**TEXTE FOURNI**

Je parlais à l’instant de mon billet à propos du droite de vote des étrangers. C’est un sujet à la mode. Je ne suis pas spécialement pour mais je m’en fous : c’était nécessaire pour souder la gauche. C’est un engagement : il faut le tenir. Dans mon billet, je disais qu’on n’était pas aux pièces. Je vais contre l’avis du parti mais semble-t-il dans le sens du gouvernement. Je ne me suis pas fait un avis en fonction de ce qu’il fallait dire ou faire mais en fonction de mon propre sens critique.

« Que veut dire blogueur de gouvernement ? Ne pas en être ne veut pas dire que vous êtes contre le gouvernement, s'en proclamer me semble être un carcan qui empêche d’asseoir son analyse. » Mon analyse est parfaitement assise. Je fais toujours des billets de blogs assis, sauf, parfois, au comptoir ou dans le métro. Je continue à faire ce que je veux dans mon blog.

Il n’empêche…

Quand nous étions blogueurs d’opposition, notre boulot était de défendre notre point de vue et de taper sur le gouvernement, de relever les couacs, … Notre boulot est toujours de défendre notre point de vue mais plus de taper sur le gouvernement et de relever ses couacs. Les blogueurs de droite n’ont qu’à se structurer pour le faire. Un de mes confrères, Bembelly, leur conseillait récemment de créer les « R’Blogs » (Right Blogs). Qu’ils le fassent !

**DONNÉES AFFICHÉES**
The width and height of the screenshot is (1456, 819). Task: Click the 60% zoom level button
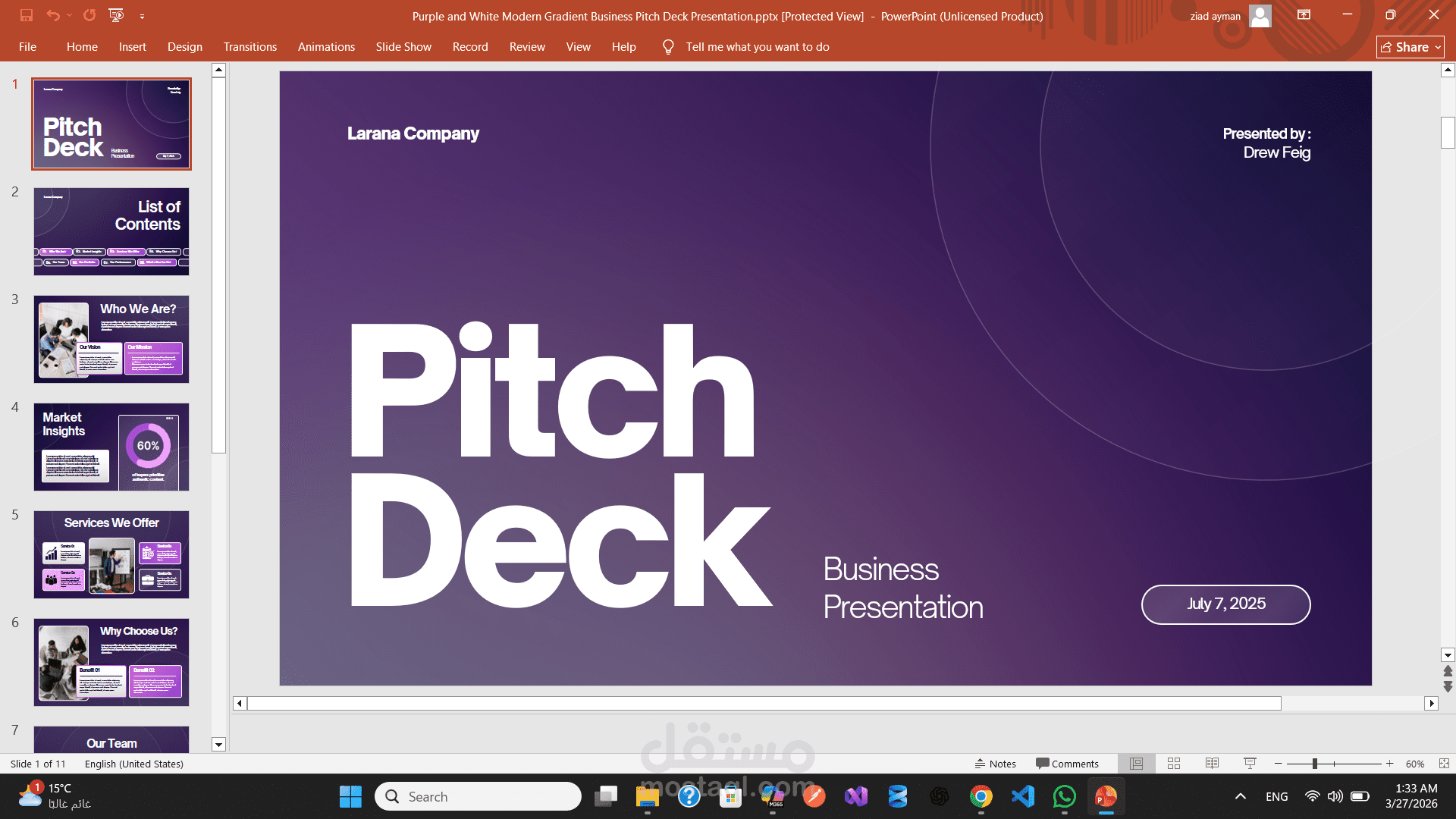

...

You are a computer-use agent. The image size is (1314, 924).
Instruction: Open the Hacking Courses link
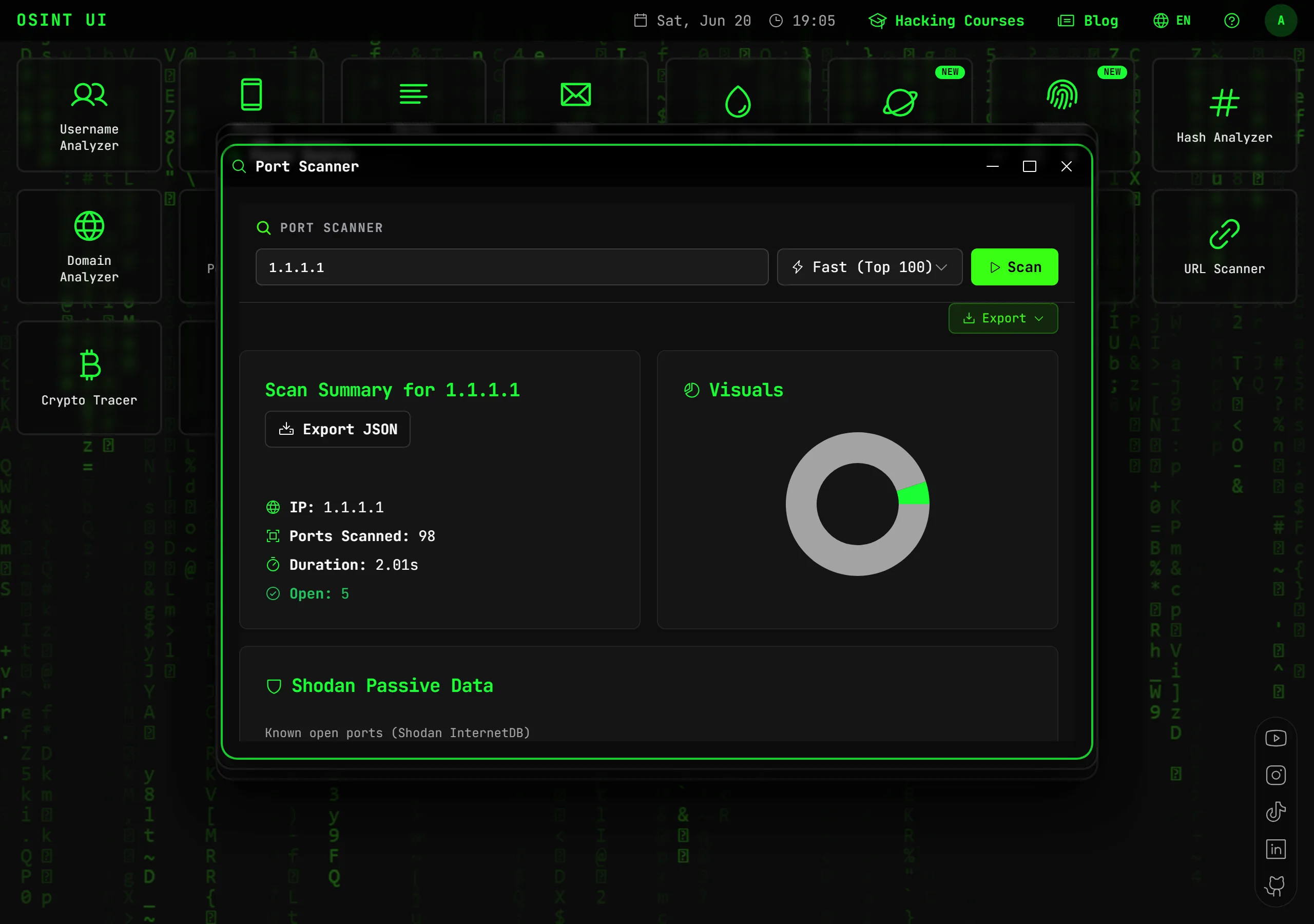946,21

**OBJECTIF**
Dans le texte fourni, recopiez mot pour mot le passage qui commence par les mots où figure « Je parlais à » et qui s'achève sur « propre sens critique. ».

**RÉPONSE**
Je parlais à l’instant de mon billet à propos du droite de vote des étrangers. C’est un sujet à la mode. Je ne suis pas spécialement pour mais je m’en fous : c’était nécessaire pour souder la gauche. C’est un engagement : il faut le tenir. Dans mon billet, je disais qu’on n’était pas aux pièces. Je vais contre l’avis du parti mais semble-t-il dans le sens du gouvernement. Je ne me suis pas fait un avis en fonction de ce qu’il fallait dire ou faire mais en fonction de mon propre sens critique.